Ma lasciatemi qui suggerire una cautela necessaria, ovvero, che sebbene noi possiamo, almeno con molta probabilità, dedurre l’elezione di certe persone dai segni distintivi e dalle manifestazioni della grazia che potrebbero essere visibili in loro, tuttavia noi non possiamo mai giudicare alcun uomo come reprobo. Che esistano persone riprovate è ben evidente dalla Scrittura (come mostreremo a breve), ma chi esse siano è noto a Lui soltanto, il quale è l’unico a poter dire chi e quali uomini non sono scritti nel libro della vita dell’Agnello. Ammetto che vi siano alcune persone particolari menzionate nella Parola Divina della cui riprovazione non si può dubitare, come Esaù e Giuda; ma ora che il canone della Scrittura è completo, non dobbiamo osare, non dobbiamo giudicare alcun uomo in vita come un non eletto, per quanto malvagio egli possa essere al presente. Il più vile dei peccatori può, per quanto possiamo sapere, appartenere all’elezione della grazia, e ricevere un giorno l’opera dello Spirito di Dio. Questo sappiamo, che coloro che muoiono nella mancanza di fede e non sono alla fine santificati non possono essere salvati, perché Dio nella Sua Parola ci insegna così, e ha esposto questi come segni distintivi della riprovazione; ma dire che tali e tali individui, che forse noi vediamo come morti nei loro peccati, non saranno mai convertiti a Cristo, sarebbe l’affermazione più presuntuosa, così come un inescusabile oltraggio alla carità che spera ogni cosa.

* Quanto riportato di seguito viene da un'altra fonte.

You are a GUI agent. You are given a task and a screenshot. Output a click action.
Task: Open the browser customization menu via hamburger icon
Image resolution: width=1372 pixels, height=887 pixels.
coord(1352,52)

[1] Prædest. cap. 17 [2] De Corrept. et Grat. cap. 7 [3] Tom. 7, De Corrept. et Grat. cap. 7. [4] In Præfat. ad Epist. ad Rom. [5] Si osservi attentamente che quando insieme alla Scrittura noi affermiamo che la gloria di Dio è il fine ultimo di tutte le sue opere verso gli angeli e gli uomini, non diciamo questo in relazione alla Sua gloria essenziale che Egli ha come Dio, e che, in quanto infinita, non è suscettibile di aggiunte né capace di diminuzione, ma di quella gloria che è puramente manifestativa, e che Micrælius, nel suo Lexic. Philosoph. col. 471, definisce Clara rei cum laude notitia; cum nempe, ipsa sua eminentia est magna, augusta, et conspicua. E il preciso Maestricht, Celebratio ceu manifestatio (quæ magis proprie glorificatio, quam gloria appellatur), qua, agnita intus eminentia, ejusque congrua æstimatio, propalatur et extollitur.—Theolog. lib. 2, cap. 22 § 8.